B11Denial Code (CARC)Active
B11 Denial Code - Claim Transferred, What to Do
Code B11 indicates that the claim or service you submitted was sent to a different payer or processor for handling. The original payer or processor you billed is not responsible for covering this claim or service.
Who Pays: Group Code Liability
For code B11, the group code is typically OA, as the responsibility shifts to another payer. The patient should not be billed under this adjustment.
Why Claims Get Code B11
- Claim was submitted to the wrong insurance payer based on the patient's coverage.
- Primary insurance information was incorrectly listed, leading to misrouting.

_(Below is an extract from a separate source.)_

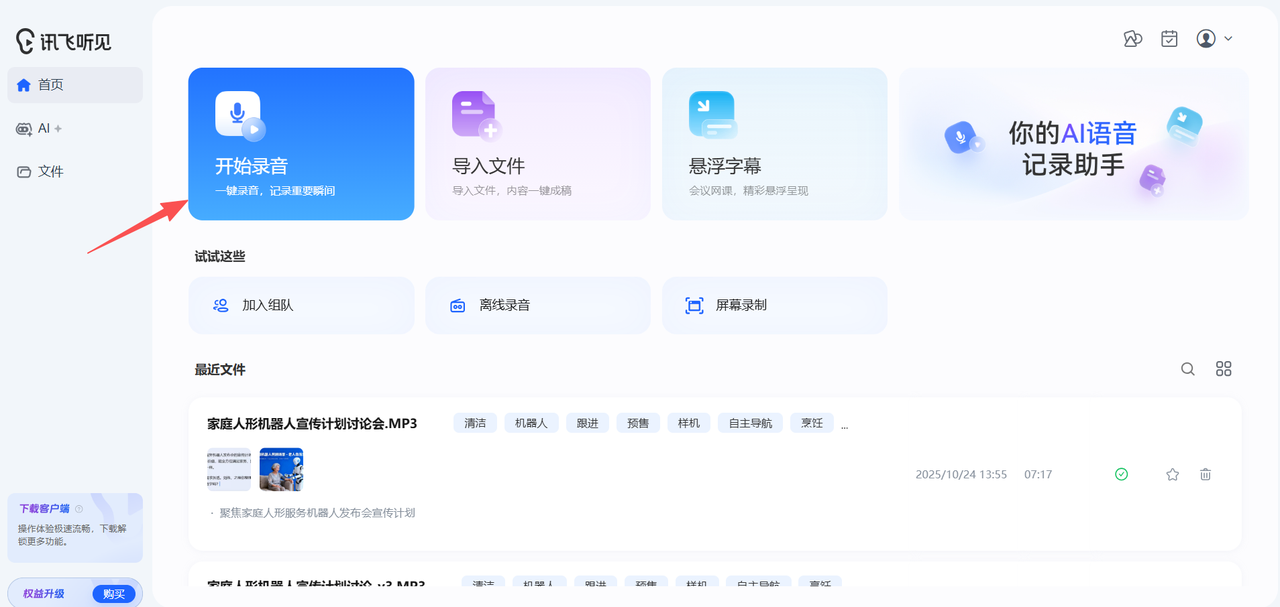
Task: Open the robot presentation thumbnail image
Action: 281,469
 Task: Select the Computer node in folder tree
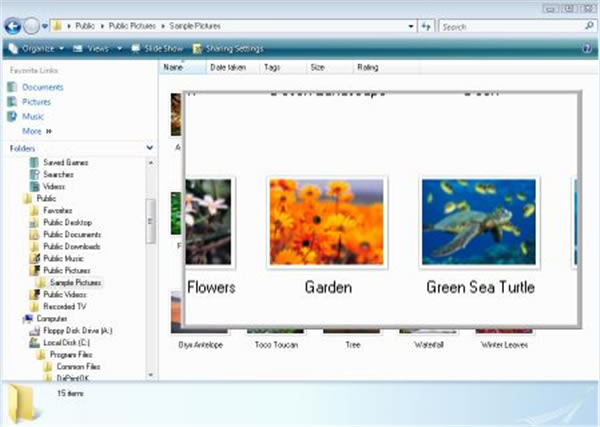click(52, 318)
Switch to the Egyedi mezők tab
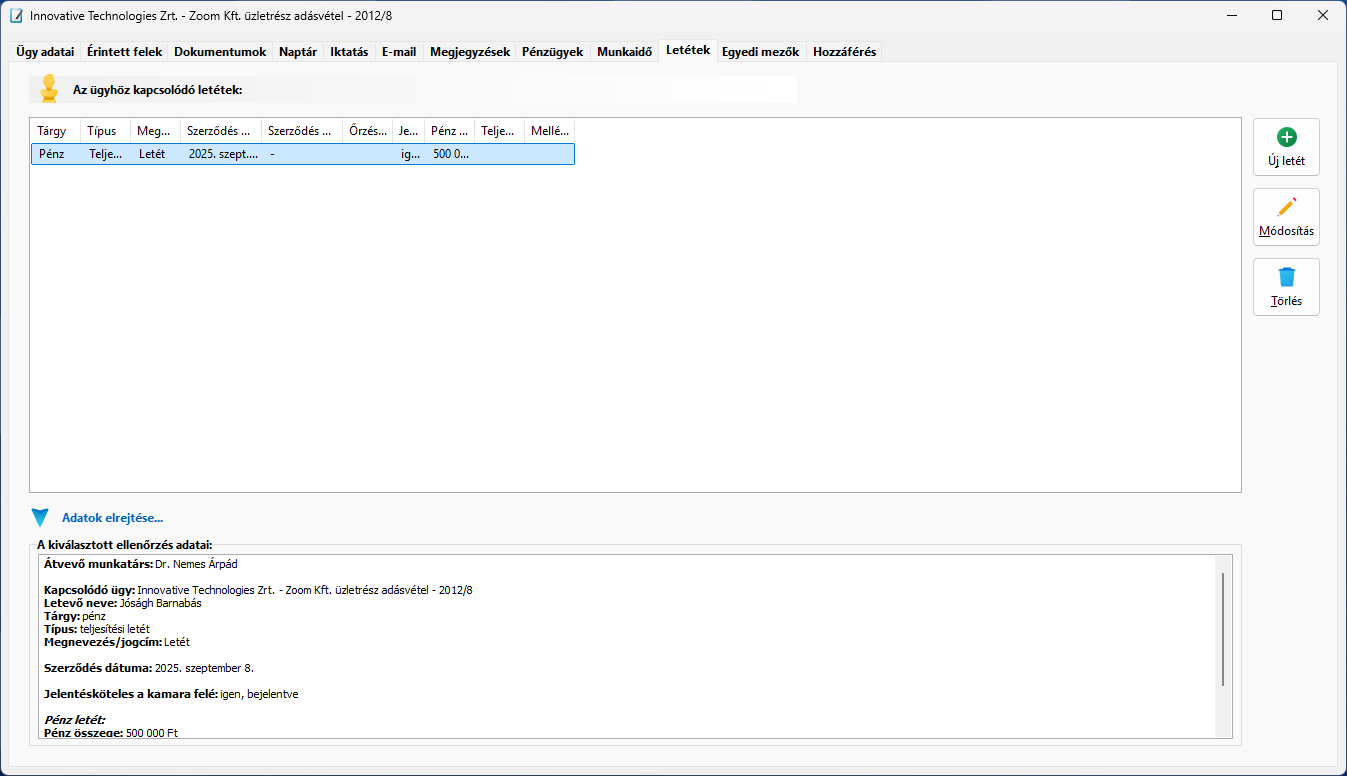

- Coordination of Benefits (COB) information was outdated or incorrect.
- Patient's insurance plan changed, and the new payer was not billed.

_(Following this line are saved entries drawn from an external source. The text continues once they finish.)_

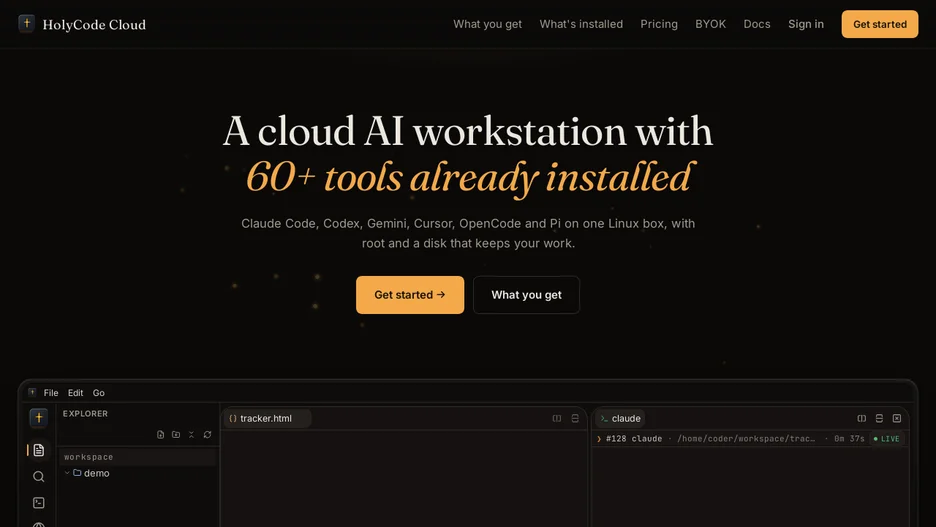This screenshot has width=936, height=527.
Task: Open the File menu
Action: click(x=51, y=393)
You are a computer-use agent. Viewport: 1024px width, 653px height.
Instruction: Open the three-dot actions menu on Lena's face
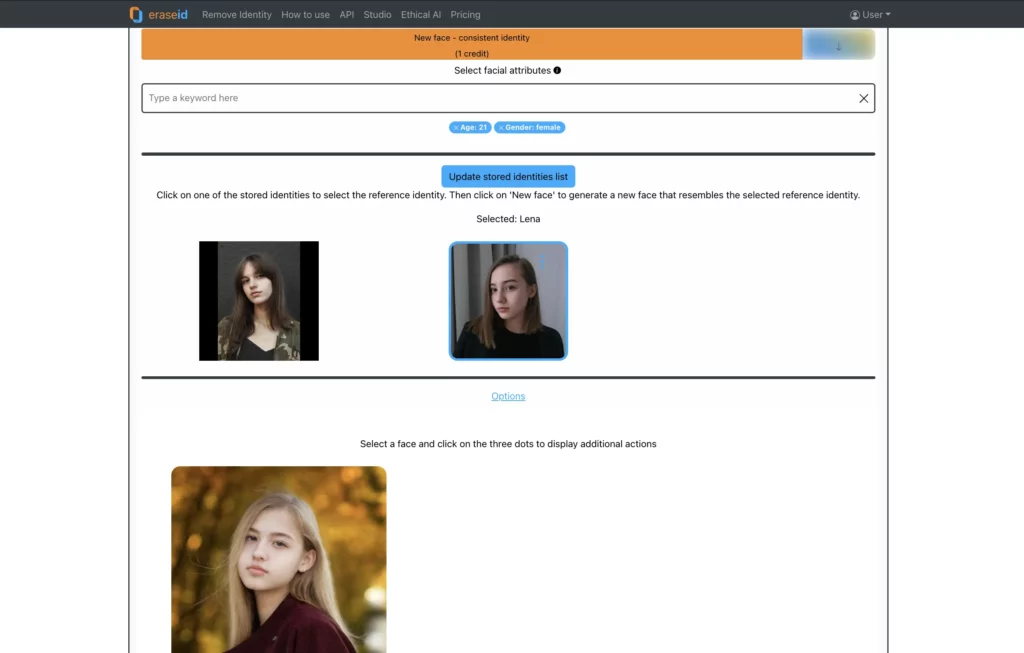[x=542, y=261]
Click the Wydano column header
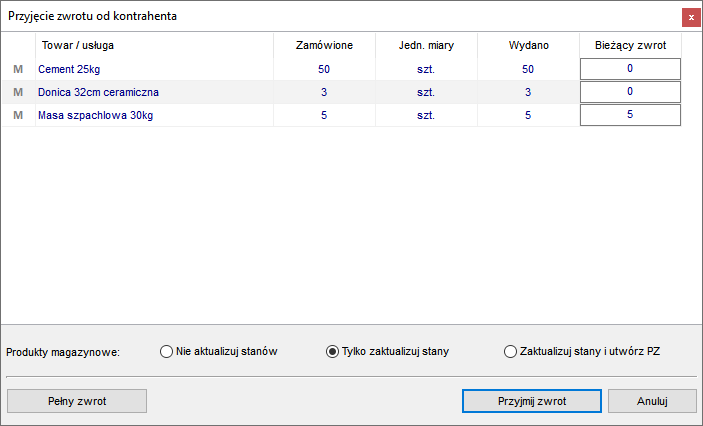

- Claim routing issues due to incorrect payer ID or address.
How to Fix & Resubmit
- Verify the correct payer for the patient's current insurance coverage.
- Check the Coordination of Benefits (COB) information and update if necessary.
- Confirm the payer ID and address are correct in your system.
- Resubmit the claim to the correct payer once verified.
- Follow up with the payer to ensure the claim is being processed by the correct entity.
Corrected Claim or Appeal?
With code B11, resubmitting the claim to the correct payer is the appropriate action. An appeal is not applicable here as the issue is with payer routing, not denial of coverage.
Preventing Future B11 Denials
- Verify patient insurance information at each visit to ensure correct payer details.
- Regularly update Coordination of Benefits (COB) information in your system.
- Train staff to double-check payer IDs and addresses before claim submission.
- Implement a checklist to confirm payer details are accurate before billing.